Marvelously Meteoric at the Morgan

Lauren Sammon made this great image of (S)Edition in its entirety, from her own fabulous shots of the show. I love it.

The tip of the iceberg: approaching the Morgan on 47th street.

This entire summer is a whirlwind, moving so fast that I’ve only been able to lightly skim its varied surfaces here on the Blahg.  And so it is with my three (not four) days at the Morgan, a place that I’m more and more impressed with each time I visit.  It’s the people: Tom Balbo, its executive director, first of all, and Susan Kelley and Lauren Sammon and everyone else there as well. Like Women’s Studio Workshop, it has incredible, positive energy, and manages to feel like home at the same time.

I love this photo of Aimee sitting in her newly-built traditional-style Korean vat:

I got in late on the 29th (after a grueling thirteen-hour ordeal in Chicago the day before) and wrote the last blog; the next morning I woke and began overbeating fiber in Tom’s studio, just behind the kitchen.  Tom came to fetch me and we began another load in the sturdy red cast-iron powerhouse of a main studio beater at the Morgan.
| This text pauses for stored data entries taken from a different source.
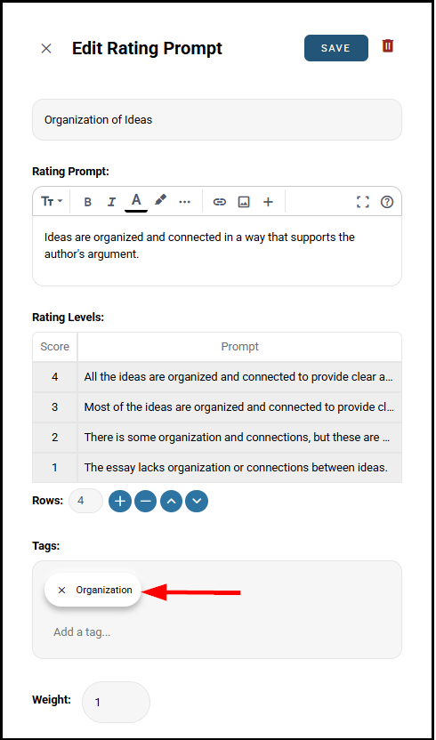Insert a link using the chain icon

[219, 202]
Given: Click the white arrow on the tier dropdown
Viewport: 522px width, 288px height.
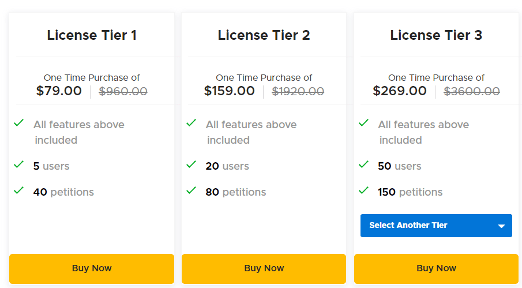Looking at the screenshot, I should (x=501, y=226).

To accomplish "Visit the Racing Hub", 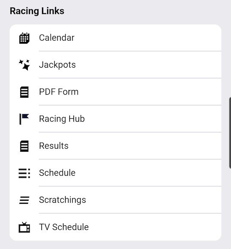I will (x=62, y=119).
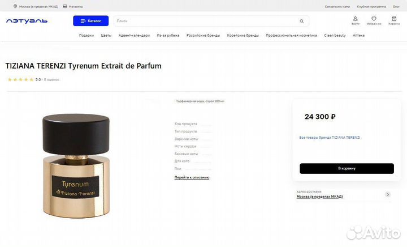Click the search magnifier icon
Viewport: 407px width, 247px height.
pos(302,21)
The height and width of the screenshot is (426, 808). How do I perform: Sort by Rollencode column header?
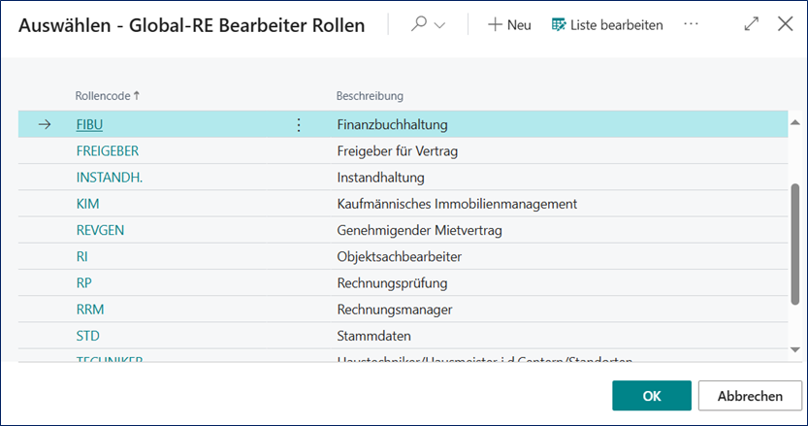pos(107,96)
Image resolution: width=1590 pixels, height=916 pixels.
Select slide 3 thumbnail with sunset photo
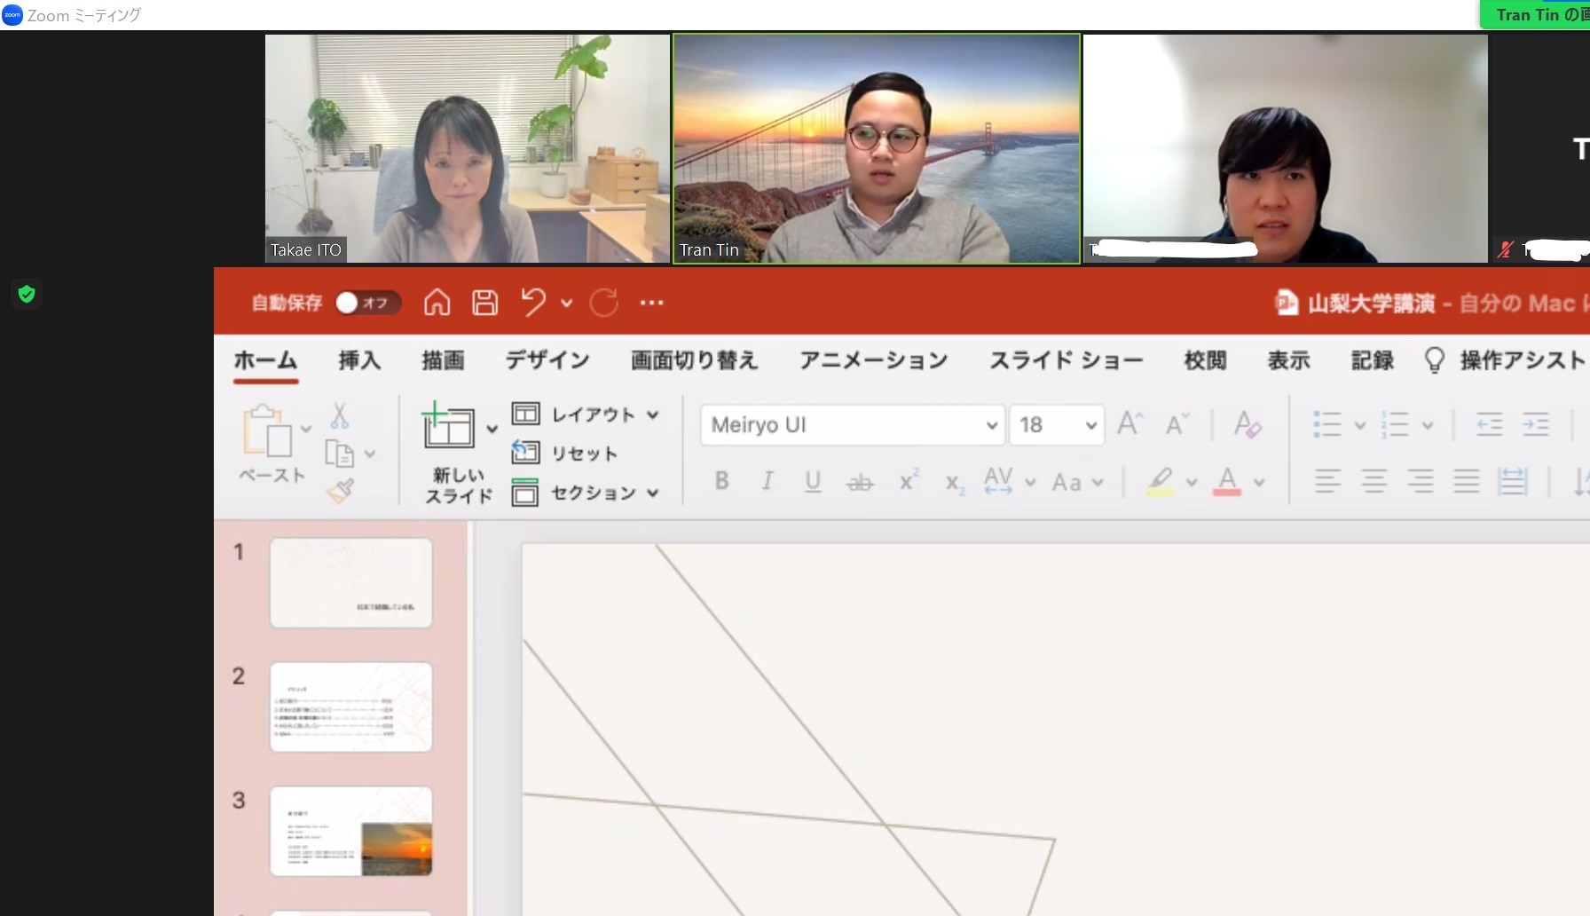pyautogui.click(x=351, y=832)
Aimee was there (ray hoo!) and almost immediately my old friend Jo stopped by to see the show and we both got to see and handle Aimee’s hanji in all its manifestations, a revelation after seeing the photos over the last two years; amazing material, incredible variety!  John was making watermarked Morgan sheets in the paper studio, and when I took Jo over to observe, he generously had her make a few sheets, something she’d never done before. I think she’s hooked; she was late to work! During it all,  I took care of my class prep, and then Aimee and I went out to a big Vietnamese dinner and catch-up fest; so lovely.  I drove her back to her hosts in Shaker Heights, and then got back to Tom’s studio around midnight.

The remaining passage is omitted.